What should I do with Eve's port?
16% of you said Turn it into a necklace.
51% of you said Turn it into a Christmas ornament.
33% of you said Turn it into a pull-chain for a ceiling fan.
I think 100% of you are completely awesome and really getting into the spirit of things. Or maybe you're just getting into the spirits. Afterall, it's pretty weird that you are coming up with ways to use a port that do not involved chemo or blood draws. I guess it is eggnog season.
Anyway, I think I'm going to go with the majority here and turn this thing into something I can proudly display on our Christmas tree. The same Christmas tree I just went all Clark Griswold on, checking each and every bulb trying to find out which one was burned out.
So yes, now I'm deciding between turning the port into the Star of Bethlehem or soused-Santa's red nose. Either way, there will be glitter involved.
Last week, I took Natalie to the doctor to check out her throat, which inexplicably always hurts whenever it's time for bed or if she has to drink milk. For some reason, Dr. Munt couldn't find any reason why her throat might be hurting, but he did notice her thyroid is enlarged. I'm not even going to Google that. He'll check it again in six months unless Nat starts getting dry skin or change in energy or appetite. I'm just going to assume it's nothing for the time being, because I don't have any more room in my head for any more large body parts found at the pediatrician's office.
By the time we were done at the doctor, Nat was disappointed with the news that she would be going to school. Since I didn't have time to pack her any food and lunch was about to start, I gave her the option of the two places closest to her school: Taco Bell or Bojangles. [Mom of the Year!] Nat's answer? Kanki. Again, I had to disappoint her with the fact that we were not driving into Raleigh so she could visit a Japanese Steak House for a quick, yet thoroughly entertaining, hibachi lunch. [Loss of three points in the Mom of the Year 2010 competition.]

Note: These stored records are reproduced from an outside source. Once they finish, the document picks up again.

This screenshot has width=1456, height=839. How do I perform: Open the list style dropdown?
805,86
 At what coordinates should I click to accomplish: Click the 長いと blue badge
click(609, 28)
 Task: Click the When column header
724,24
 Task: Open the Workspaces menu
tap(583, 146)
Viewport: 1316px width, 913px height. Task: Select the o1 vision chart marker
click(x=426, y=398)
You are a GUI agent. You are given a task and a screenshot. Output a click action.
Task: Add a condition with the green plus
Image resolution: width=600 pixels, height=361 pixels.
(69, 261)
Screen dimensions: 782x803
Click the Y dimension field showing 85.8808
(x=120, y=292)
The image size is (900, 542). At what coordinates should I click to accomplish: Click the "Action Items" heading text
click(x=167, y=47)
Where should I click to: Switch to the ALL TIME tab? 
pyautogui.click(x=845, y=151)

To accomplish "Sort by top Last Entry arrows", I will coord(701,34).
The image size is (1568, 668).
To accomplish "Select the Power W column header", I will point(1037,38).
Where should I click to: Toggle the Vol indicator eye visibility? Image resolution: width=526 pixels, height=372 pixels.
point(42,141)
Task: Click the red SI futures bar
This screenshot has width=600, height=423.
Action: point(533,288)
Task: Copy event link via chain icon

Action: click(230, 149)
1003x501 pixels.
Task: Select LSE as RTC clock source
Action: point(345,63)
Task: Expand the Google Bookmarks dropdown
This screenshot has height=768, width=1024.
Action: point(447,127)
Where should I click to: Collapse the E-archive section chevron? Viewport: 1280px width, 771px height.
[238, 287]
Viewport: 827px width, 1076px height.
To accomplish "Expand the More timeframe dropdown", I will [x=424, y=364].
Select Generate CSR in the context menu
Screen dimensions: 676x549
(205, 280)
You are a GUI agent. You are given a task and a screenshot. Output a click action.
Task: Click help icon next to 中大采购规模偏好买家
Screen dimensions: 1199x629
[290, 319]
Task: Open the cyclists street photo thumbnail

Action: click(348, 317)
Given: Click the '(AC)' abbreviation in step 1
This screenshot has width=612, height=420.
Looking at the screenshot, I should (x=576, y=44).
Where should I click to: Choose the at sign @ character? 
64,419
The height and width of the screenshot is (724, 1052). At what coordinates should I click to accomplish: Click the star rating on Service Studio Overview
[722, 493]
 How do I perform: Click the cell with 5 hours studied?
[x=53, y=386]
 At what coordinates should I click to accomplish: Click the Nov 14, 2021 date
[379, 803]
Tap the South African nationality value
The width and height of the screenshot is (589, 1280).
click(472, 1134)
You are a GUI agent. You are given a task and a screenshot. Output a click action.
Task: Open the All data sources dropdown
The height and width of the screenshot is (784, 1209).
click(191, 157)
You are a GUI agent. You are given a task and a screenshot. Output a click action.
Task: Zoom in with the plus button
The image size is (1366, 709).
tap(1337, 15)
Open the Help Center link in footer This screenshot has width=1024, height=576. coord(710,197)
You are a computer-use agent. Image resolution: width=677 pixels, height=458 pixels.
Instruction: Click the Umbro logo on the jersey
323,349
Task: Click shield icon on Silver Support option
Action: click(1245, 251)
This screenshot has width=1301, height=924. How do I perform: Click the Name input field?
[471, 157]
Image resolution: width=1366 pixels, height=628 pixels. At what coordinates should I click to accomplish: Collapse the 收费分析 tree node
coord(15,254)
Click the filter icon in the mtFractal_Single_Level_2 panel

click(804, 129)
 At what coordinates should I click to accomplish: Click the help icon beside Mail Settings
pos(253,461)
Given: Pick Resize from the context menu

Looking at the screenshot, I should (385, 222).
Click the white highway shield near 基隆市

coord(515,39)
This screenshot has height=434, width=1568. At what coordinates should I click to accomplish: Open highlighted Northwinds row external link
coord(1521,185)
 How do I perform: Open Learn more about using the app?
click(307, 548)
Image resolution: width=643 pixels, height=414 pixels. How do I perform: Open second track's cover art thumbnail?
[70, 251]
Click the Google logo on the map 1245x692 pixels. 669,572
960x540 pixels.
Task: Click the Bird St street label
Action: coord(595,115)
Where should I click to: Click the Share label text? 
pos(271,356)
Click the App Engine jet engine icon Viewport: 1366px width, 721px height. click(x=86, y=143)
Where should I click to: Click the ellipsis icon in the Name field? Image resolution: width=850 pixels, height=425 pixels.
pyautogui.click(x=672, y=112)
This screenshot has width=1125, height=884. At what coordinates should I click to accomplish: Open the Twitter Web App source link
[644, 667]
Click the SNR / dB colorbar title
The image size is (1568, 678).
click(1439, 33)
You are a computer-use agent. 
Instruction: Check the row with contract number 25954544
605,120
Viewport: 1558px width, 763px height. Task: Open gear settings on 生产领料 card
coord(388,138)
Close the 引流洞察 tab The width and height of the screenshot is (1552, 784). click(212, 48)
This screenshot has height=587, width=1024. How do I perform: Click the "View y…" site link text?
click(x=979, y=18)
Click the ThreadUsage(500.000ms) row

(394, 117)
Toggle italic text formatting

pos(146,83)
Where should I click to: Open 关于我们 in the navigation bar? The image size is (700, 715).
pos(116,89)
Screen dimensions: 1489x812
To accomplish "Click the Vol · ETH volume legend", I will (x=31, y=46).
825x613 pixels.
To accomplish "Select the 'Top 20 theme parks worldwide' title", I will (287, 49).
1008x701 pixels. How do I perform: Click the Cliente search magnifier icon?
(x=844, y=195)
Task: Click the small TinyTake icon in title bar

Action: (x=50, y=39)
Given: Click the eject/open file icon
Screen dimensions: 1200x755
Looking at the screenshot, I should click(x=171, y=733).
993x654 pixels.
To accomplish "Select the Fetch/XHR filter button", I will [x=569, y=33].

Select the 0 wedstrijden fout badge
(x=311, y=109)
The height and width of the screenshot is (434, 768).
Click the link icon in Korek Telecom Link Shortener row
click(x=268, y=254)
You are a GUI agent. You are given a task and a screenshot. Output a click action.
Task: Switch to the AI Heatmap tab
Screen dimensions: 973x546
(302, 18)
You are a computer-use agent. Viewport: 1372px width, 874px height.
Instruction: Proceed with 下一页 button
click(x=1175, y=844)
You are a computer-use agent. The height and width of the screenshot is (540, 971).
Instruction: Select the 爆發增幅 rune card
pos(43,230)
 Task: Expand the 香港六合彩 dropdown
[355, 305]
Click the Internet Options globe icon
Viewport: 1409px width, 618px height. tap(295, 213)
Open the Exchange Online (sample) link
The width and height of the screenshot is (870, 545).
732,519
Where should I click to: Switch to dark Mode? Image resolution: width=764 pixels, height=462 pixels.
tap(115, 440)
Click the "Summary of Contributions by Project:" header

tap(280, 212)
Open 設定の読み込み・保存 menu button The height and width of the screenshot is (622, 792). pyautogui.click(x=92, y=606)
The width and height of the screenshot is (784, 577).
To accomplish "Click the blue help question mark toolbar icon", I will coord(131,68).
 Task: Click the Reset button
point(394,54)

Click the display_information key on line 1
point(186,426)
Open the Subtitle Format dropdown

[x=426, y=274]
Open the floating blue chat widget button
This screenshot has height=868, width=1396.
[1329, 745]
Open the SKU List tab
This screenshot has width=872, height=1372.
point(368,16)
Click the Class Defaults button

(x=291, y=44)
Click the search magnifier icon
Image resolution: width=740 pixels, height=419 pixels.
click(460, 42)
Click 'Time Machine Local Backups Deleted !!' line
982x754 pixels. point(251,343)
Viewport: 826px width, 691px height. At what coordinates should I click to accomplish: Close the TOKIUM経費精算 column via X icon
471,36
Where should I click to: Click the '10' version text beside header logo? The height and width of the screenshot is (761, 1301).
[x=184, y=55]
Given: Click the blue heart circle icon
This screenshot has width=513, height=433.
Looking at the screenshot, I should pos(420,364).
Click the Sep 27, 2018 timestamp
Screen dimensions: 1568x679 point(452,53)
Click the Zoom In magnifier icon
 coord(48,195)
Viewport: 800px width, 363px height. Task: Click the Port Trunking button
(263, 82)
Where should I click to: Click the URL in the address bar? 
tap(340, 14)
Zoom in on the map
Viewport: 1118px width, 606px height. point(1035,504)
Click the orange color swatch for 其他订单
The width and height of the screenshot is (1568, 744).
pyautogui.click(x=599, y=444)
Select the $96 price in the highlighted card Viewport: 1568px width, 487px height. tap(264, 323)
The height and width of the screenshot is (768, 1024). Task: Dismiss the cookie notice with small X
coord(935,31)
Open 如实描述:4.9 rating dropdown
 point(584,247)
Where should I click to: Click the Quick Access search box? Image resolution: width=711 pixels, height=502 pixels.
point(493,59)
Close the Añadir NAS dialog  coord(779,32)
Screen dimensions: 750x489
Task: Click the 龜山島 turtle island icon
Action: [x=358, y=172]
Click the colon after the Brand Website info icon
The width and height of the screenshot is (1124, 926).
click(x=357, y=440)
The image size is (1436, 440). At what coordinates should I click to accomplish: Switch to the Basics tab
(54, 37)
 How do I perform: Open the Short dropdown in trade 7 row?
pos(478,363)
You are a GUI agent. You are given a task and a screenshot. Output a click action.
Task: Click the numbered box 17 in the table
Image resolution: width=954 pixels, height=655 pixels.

While she was at school, and I only write this because Nat doesn't know about this blog yet, Matt and I took Daniel and Eve out for lunch and ice cream. Eve apparently has discovered the wonders of french fries and mayonnaise. She could eat you under the table in french fries and mayonnaise. I would probably just start out sitting under the table so no one could see me enjoying those french fries and mayonnaise, because it's a good combination but people will go out of their way to make you feel like crap for liking it. As Matt once said about a random Taco Bell value menu item, "This is embarrassingly good. I don't want to admit how much I like it."
I'm admitting it. I like french fries and mayonnaise.
Anyway, we're the parents begging Daniel to eat his lunch of french fries so he can go get some ice cream. Does anyone else feel like a stooge when they are begging their child to please eat their french fry-lunch? Wait, does anyone else just order their kid french fries for lunch?
It's a vegetable. Public school cafeterias say so. (That's why I send my kid in with Bojangles for a healthier alternative.)
After negotiating with the terrorist, we were able to leave and walk down to the ice cream parlor. Except Eve escaped and ran into the street which was seeing a fair amount of traffic. Thank goodness one woman started screaming and spazzing out which startled Eve enough that she stopped on the yellow line. All ended well, but I worry about the stupid things kids do. And kids really don't learn quickly. They pretty much nod when you talk to them and then go back to doing the same stupid things over and over again. It must be like Groundhog Day in their head.
We saved you from cancer, Eve. I don't want to lose you to some rogue Ford Pinto. Also, please to stop the leaping from tall structures and flashdancing on the stairs.
With all due respect to Prince: act your shoe size, not your age.